The XX male syndrome, also known as 46,XX testicular disorder of sex development (DSD), is a rare genetic condition where an individual with the typical female chromosomal pattern (46,XX karyotype) develops a male physical appearance (phenotype). Normally, XX chromosomes result in female development, but this condition is an exception. It is considered a DSD because it involves an incongruence between chromosomal sex and gonadal or genital development. It is estimated to affect approximately one in 20,000 newborn boys.
The Genetic Basis of XX Maleness
The most common cause of the XX male syndrome is a genetic accident involving the transfer of material from the Y chromosome. In typical male development, the Sex-determining Region Y (SRY) gene initiates the cascade leading to the formation of testes. This gene acts as the master switch for male sex development. In 80 to 90 percent of XX males, the condition results from an abnormal exchange of genetic material between the sex chromosomes.
This exchange, known as translocation, occurs randomly during the formation of sperm cells in the father. A small segment of the Y chromosome, including the SRY gene, is incorrectly transferred onto one of the X chromosomes. If a sperm carrying this SRY-positive X chromosome fertilizes an egg, the resulting embryo has a 46,XX karyotype, but one X chromosome possesses the SRY gene. This misplaced SRY gene is sufficient to trigger the male developmental pathway, leading to the formation of testes.
A smaller group, about 10 to 20 percent of cases, have the SRY-negative XX male syndrome. Scientists hypothesize that a mutation in another gene acts downstream of SRY in the sex determination pathway. This mutation may cause a gene normally repressed in females to become inappropriately activated, mimicking the effect of the SRY gene and leading to male development.
Physical Characteristics and Development
Individuals with the XX male syndrome develop a male physical appearance, but the degree of masculinization varies. They typically have small testes (testicular hypoplasia), which often leads to diagnosis later in life. The testes usually produce androgens, but not enough to support complete male characteristics or reproductive function. Since the SRY gene initiates male development, internal female reproductive organs, such as the uterus and fallopian tubes, are typically absent in the SRY-positive form.

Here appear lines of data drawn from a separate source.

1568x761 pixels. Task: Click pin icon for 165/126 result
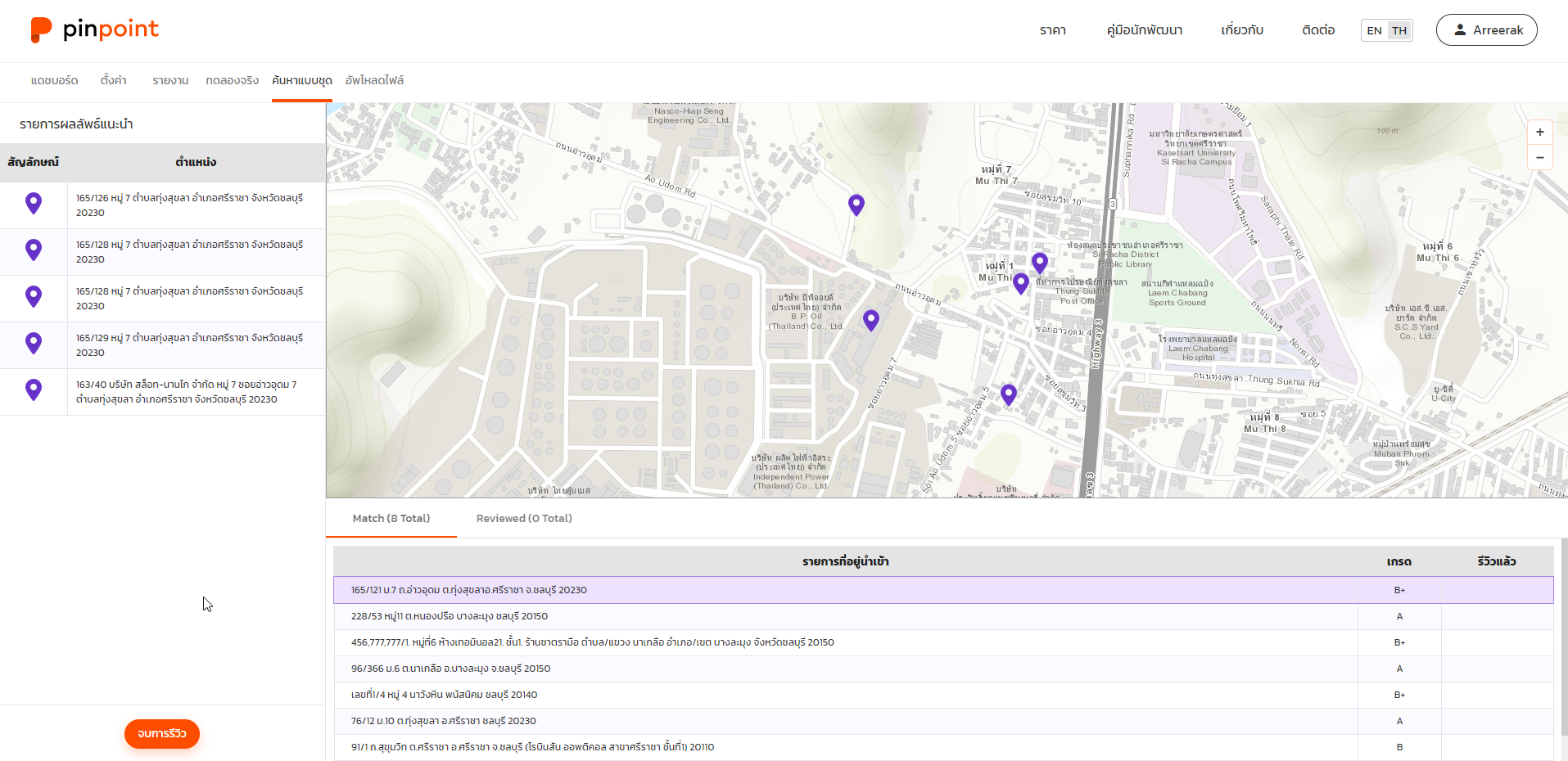34,203
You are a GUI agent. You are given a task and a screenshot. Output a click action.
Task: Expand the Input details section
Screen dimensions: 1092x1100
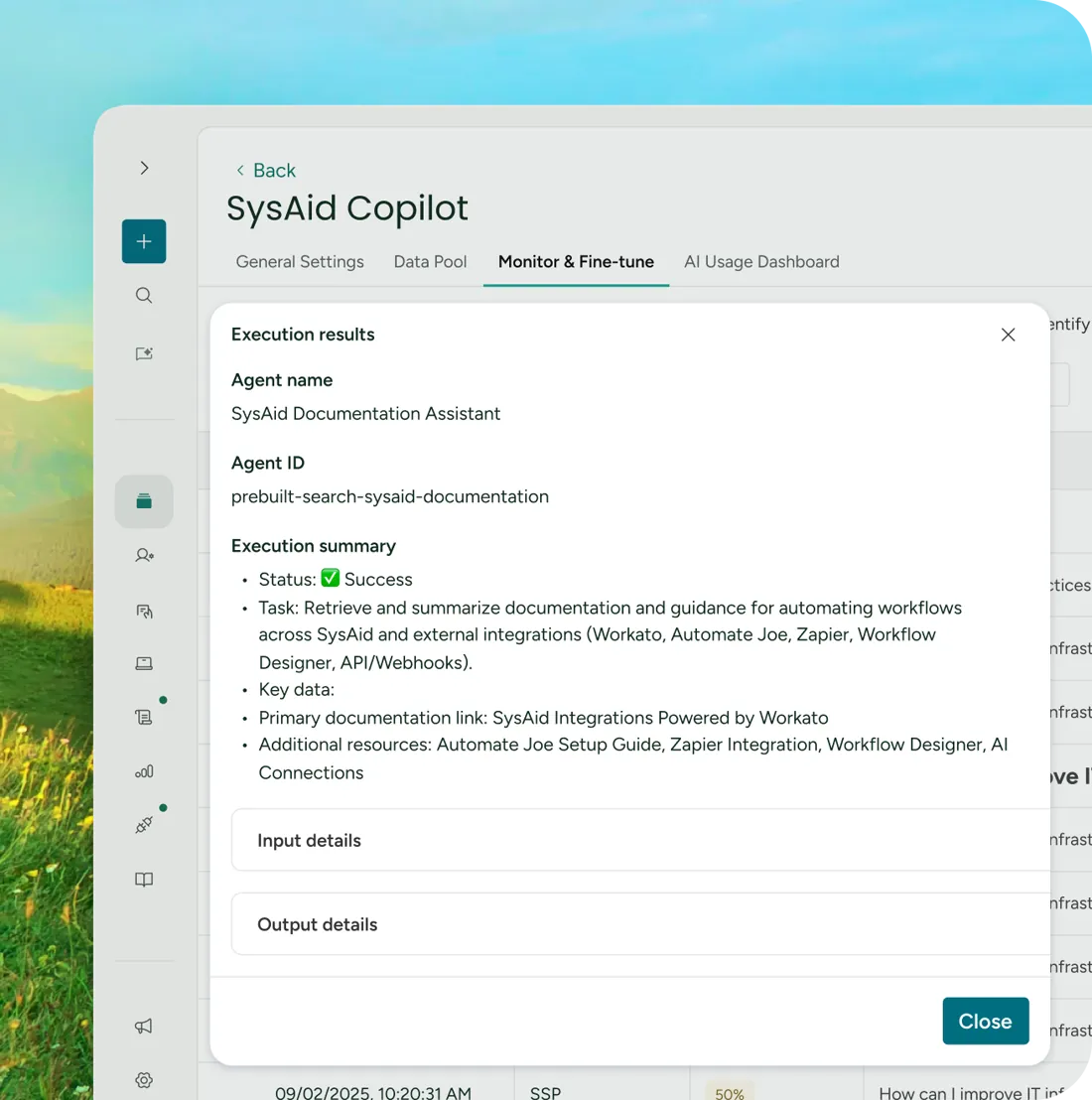(x=640, y=841)
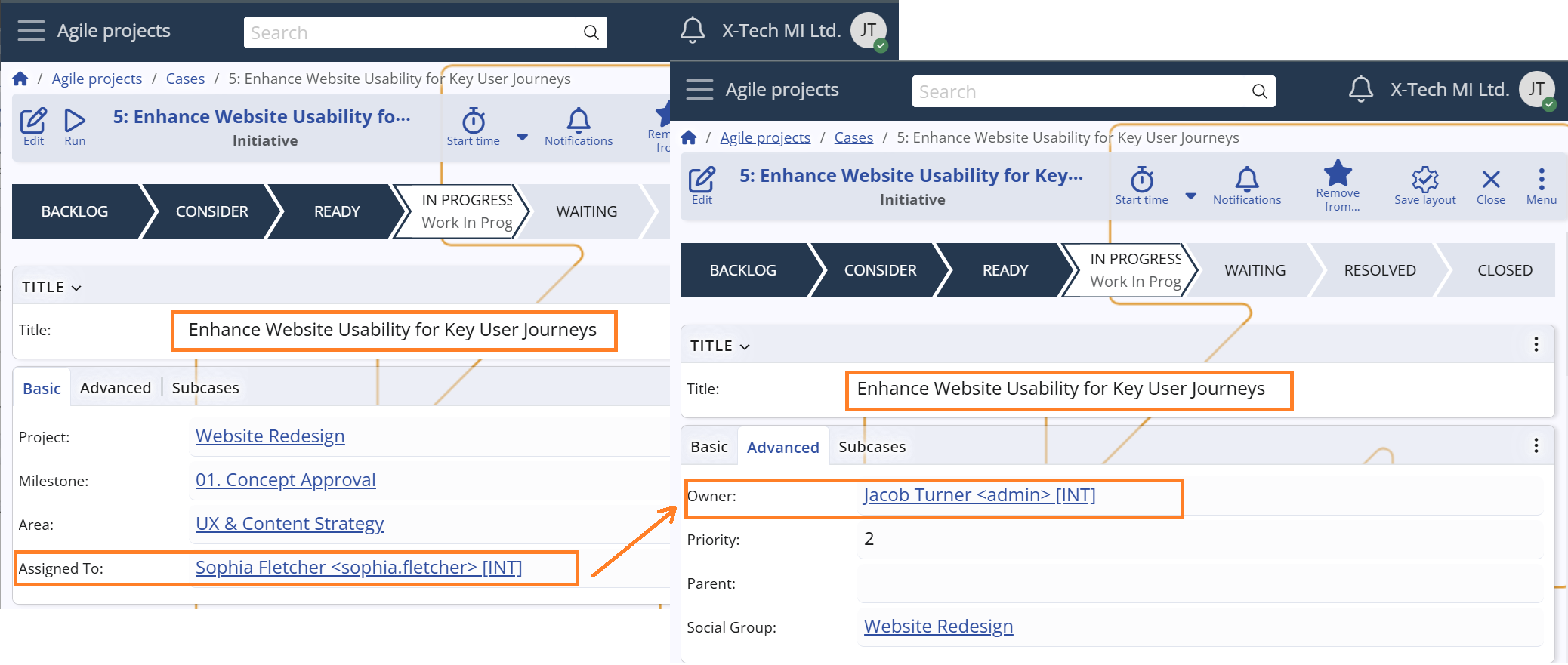Click the Search field in right window
1568x665 pixels.
pos(1080,92)
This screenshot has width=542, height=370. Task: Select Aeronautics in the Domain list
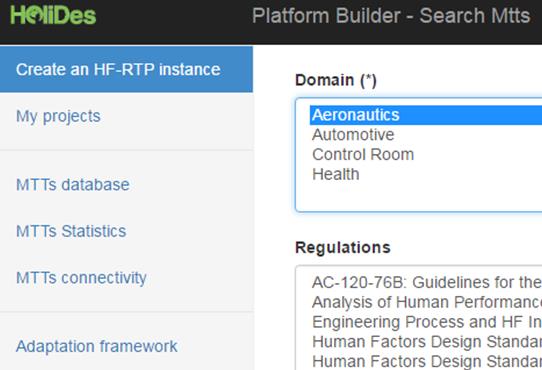(426, 115)
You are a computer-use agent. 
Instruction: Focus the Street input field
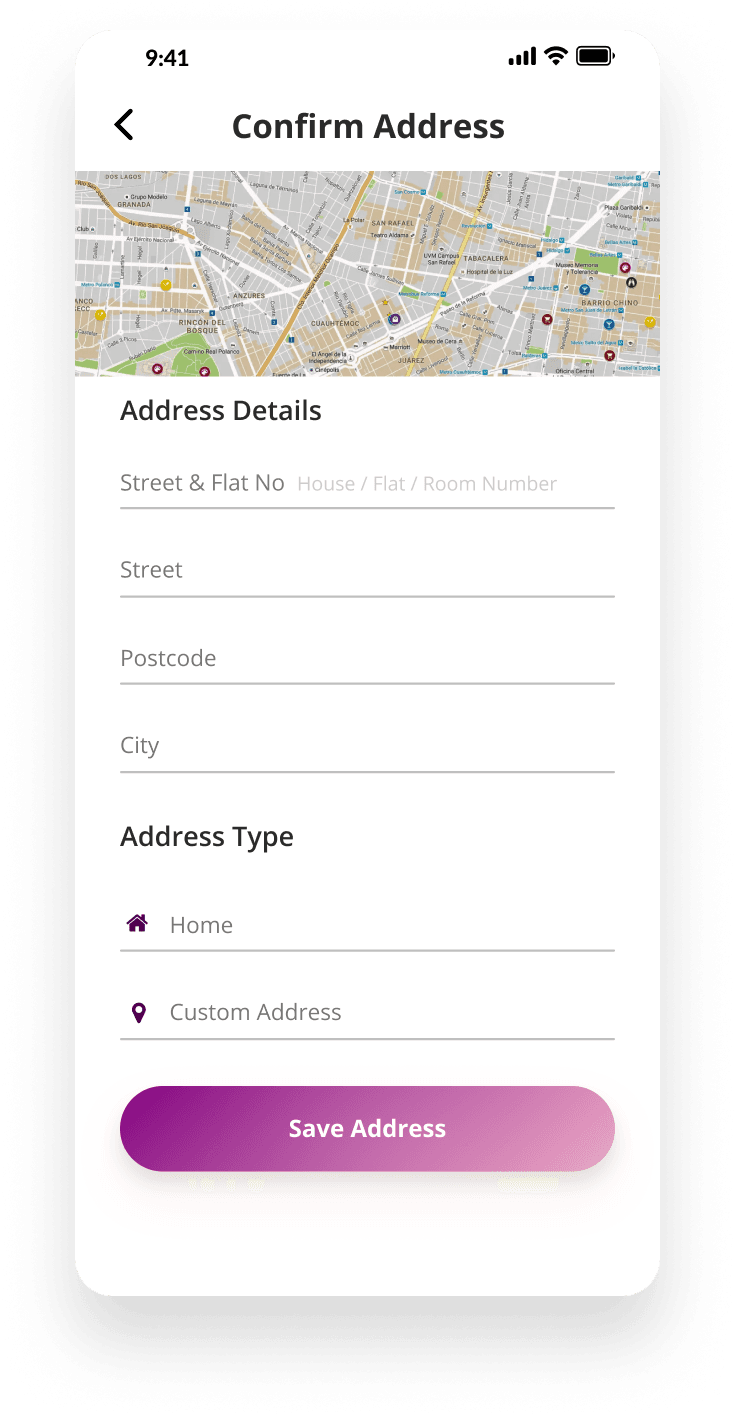(x=367, y=571)
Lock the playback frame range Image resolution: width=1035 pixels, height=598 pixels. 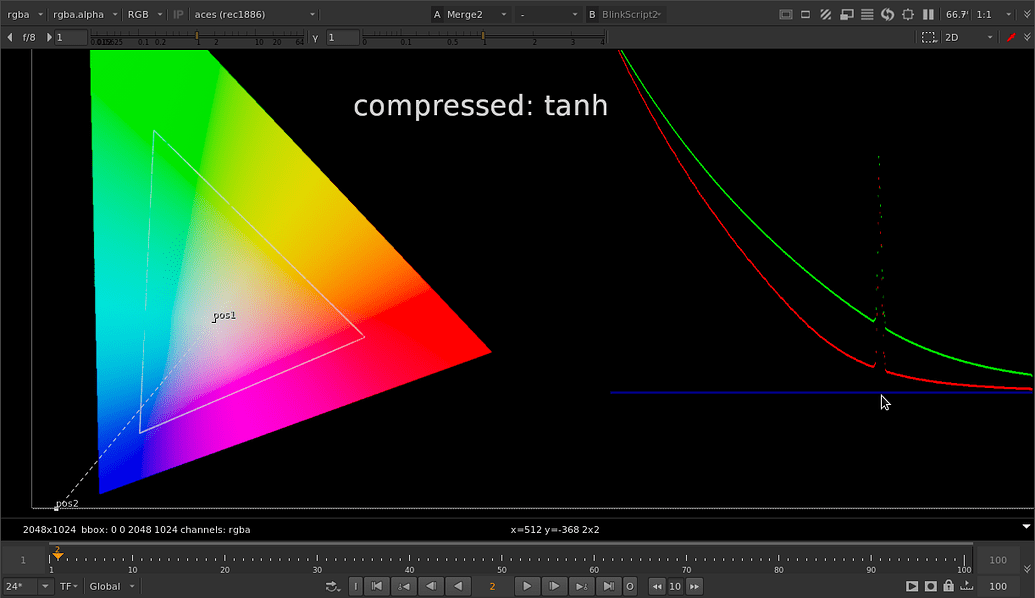[948, 586]
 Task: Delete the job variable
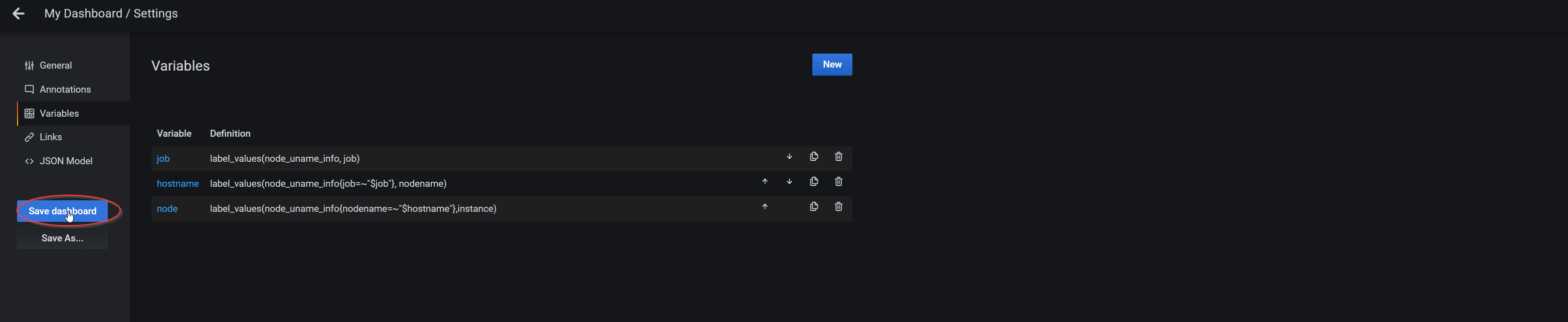[x=838, y=157]
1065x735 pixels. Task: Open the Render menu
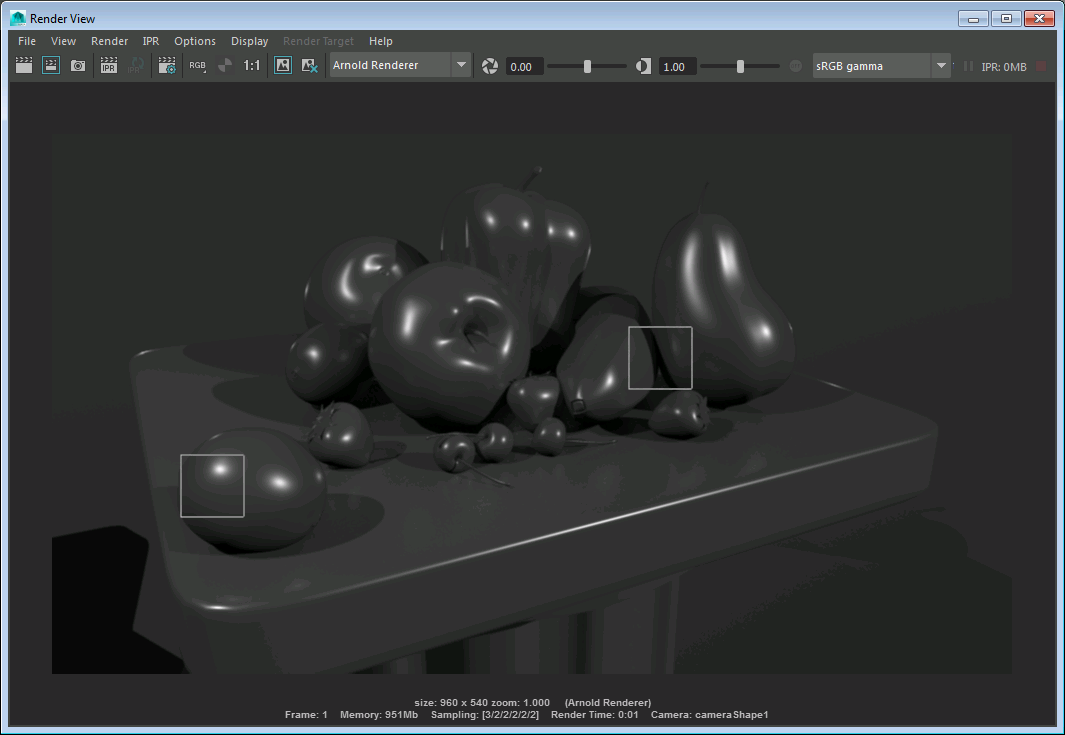coord(109,41)
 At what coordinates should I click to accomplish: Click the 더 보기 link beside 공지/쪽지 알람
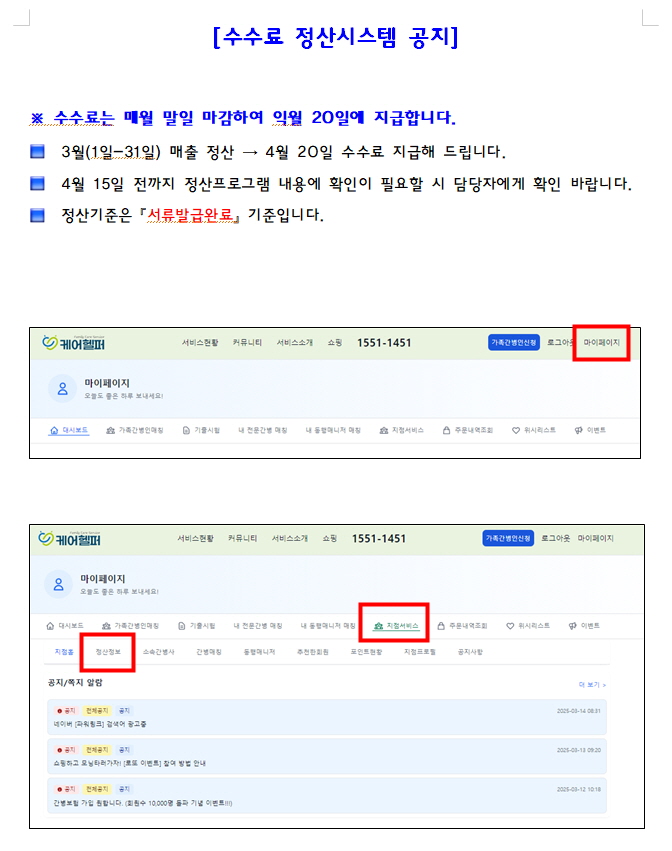tap(591, 685)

The expression of male secondary sex characteristics is often incomplete, particularly after puberty. Diagnosis frequently occurs when individuals seek medical attention for breast development (gynecomastia), which results from a sex hormone imbalance. Other common features include reduced facial and body hair compared to typical males. While most SRY-positive individuals have male external genitalia, some may present with ambiguous features, such as the urethra opening on the underside of the penis (hypospadias).
The most significant reproductive implication is primary infertility. All reported cases of XX male syndrome result in azoospermia, the complete absence of sperm in the ejaculate. The testes cannot support spermatogenesis due to the lack of a full complement of Y-chromosome genes necessary for complete testicular function. Consequently, individuals with this condition are unable to conceive children naturally.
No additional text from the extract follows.